Baumol’s cost disease

Productivity rising fast in one part of the economy makes the parts that can’t speed up more expensive — not because they got worse, but because they have to compete for the same workers. It’s why a live string quartet, a year of college, and an hour of nursing keep getting pricier. And it’s the clearest economic prediction we have about where AI leaves human labour.

Section 01

The string quartet

William Baumol’s famous example: it took four musicians about 40 minutes to play a Beethoven string quartet in 1826, and it takes four musicians about 40 minutes today. Zero productivity growth in two centuries — by design; that’s what the piece is.

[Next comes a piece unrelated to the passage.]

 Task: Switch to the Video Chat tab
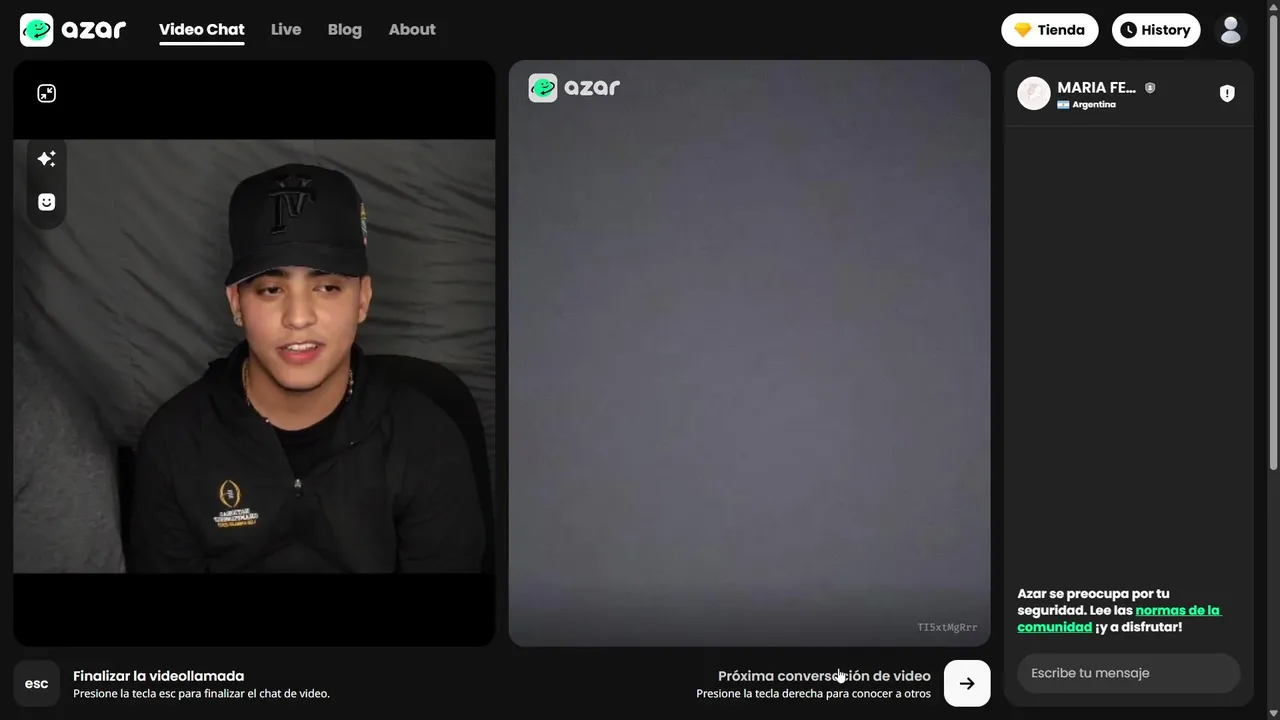[x=201, y=30]
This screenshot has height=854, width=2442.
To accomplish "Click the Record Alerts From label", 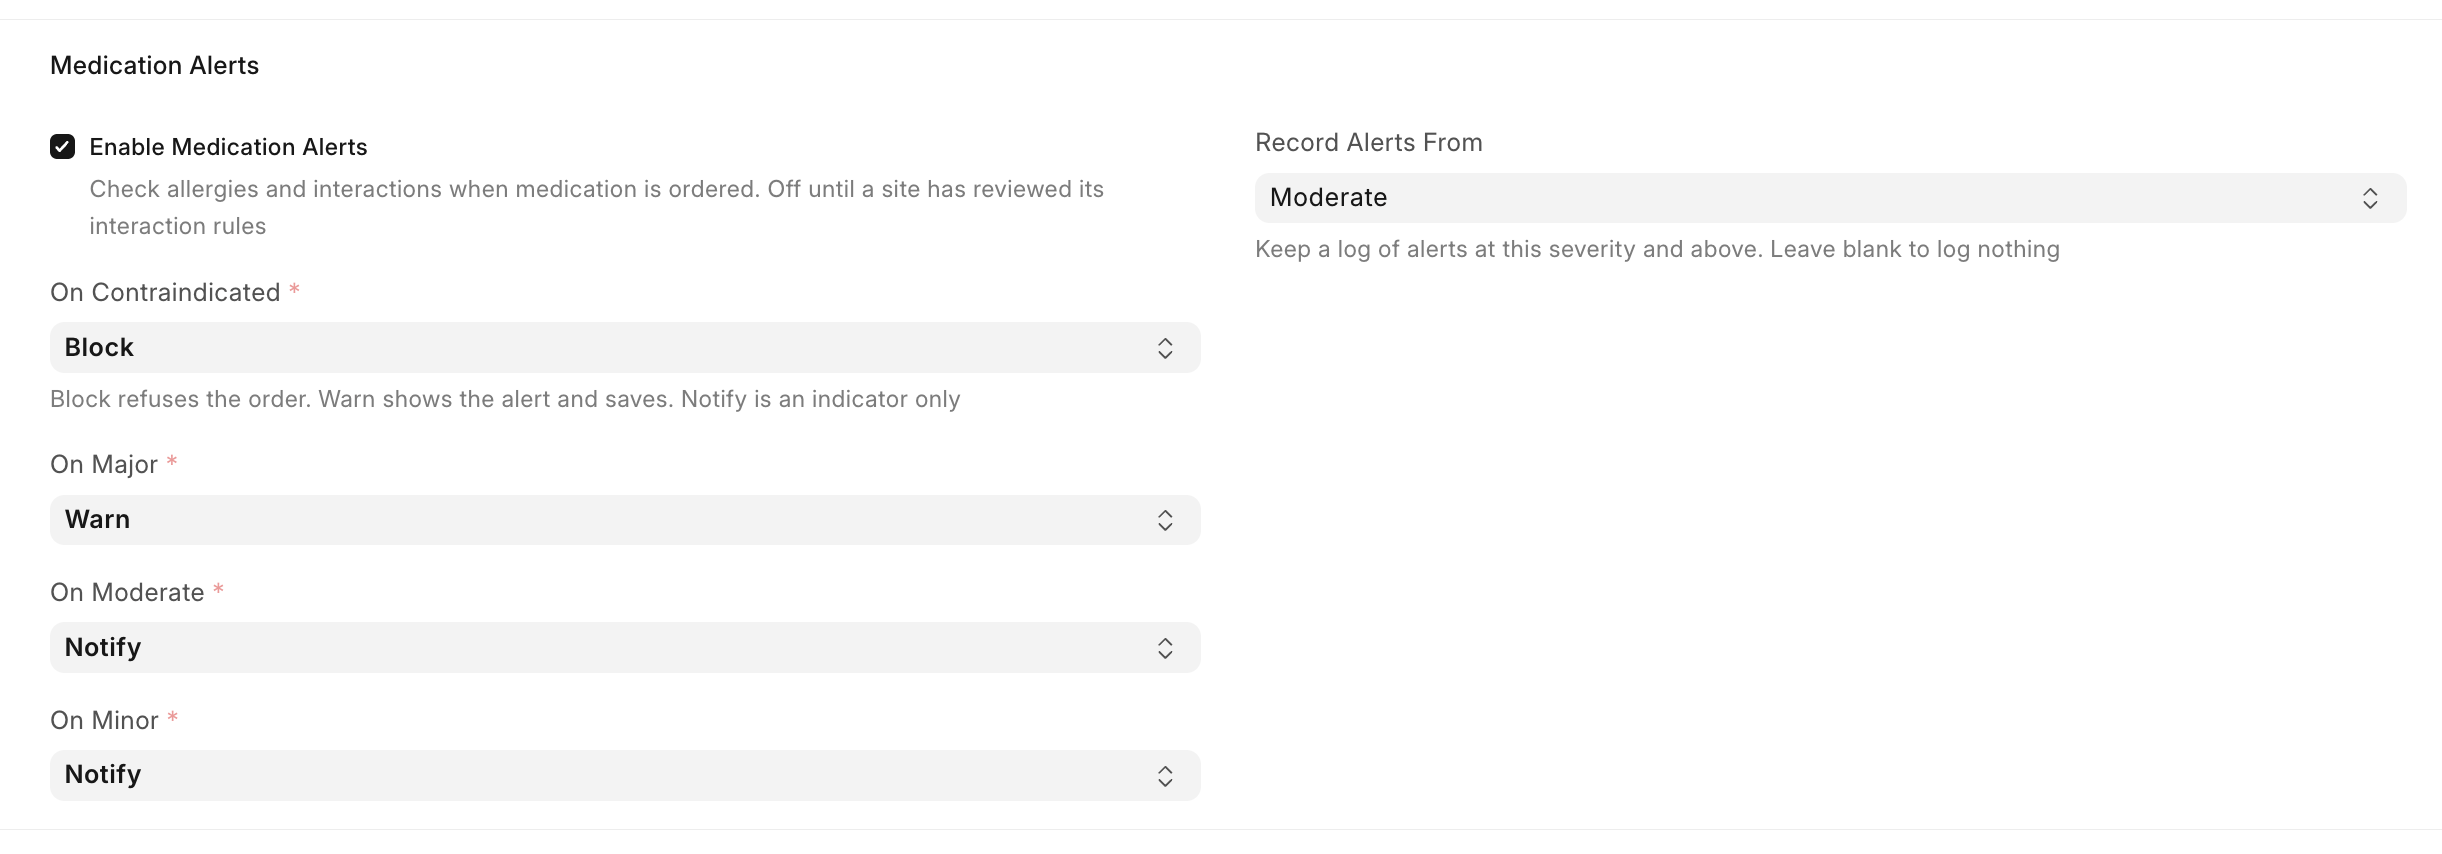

Yet those musicians are paid vastly more than their 1826 counterparts. Why? Because they could otherwise take jobs in sectors where productivity did explode. To keep a cellist out of a high-productivity job, the orchestra has to pay something close to what that job would pay. Wages in stagnant sectors are dragged up by productivity gains in booming ones.

Section 02

The mechanism: labour is a shared market

The engine is simple once you see it:

  • Some sectors get rapid productivity growth (manufacturing, software). Output per worker soars, so wages there can rise without raising prices.
  • Workers are mobile across sectors, so wages must rise everywhere to retain them — including in sectors with no productivity growth.
  • In the stagnant sectors, rising wages with flat output-per-worker means rising unit costs, so their prices climb relative to everything else.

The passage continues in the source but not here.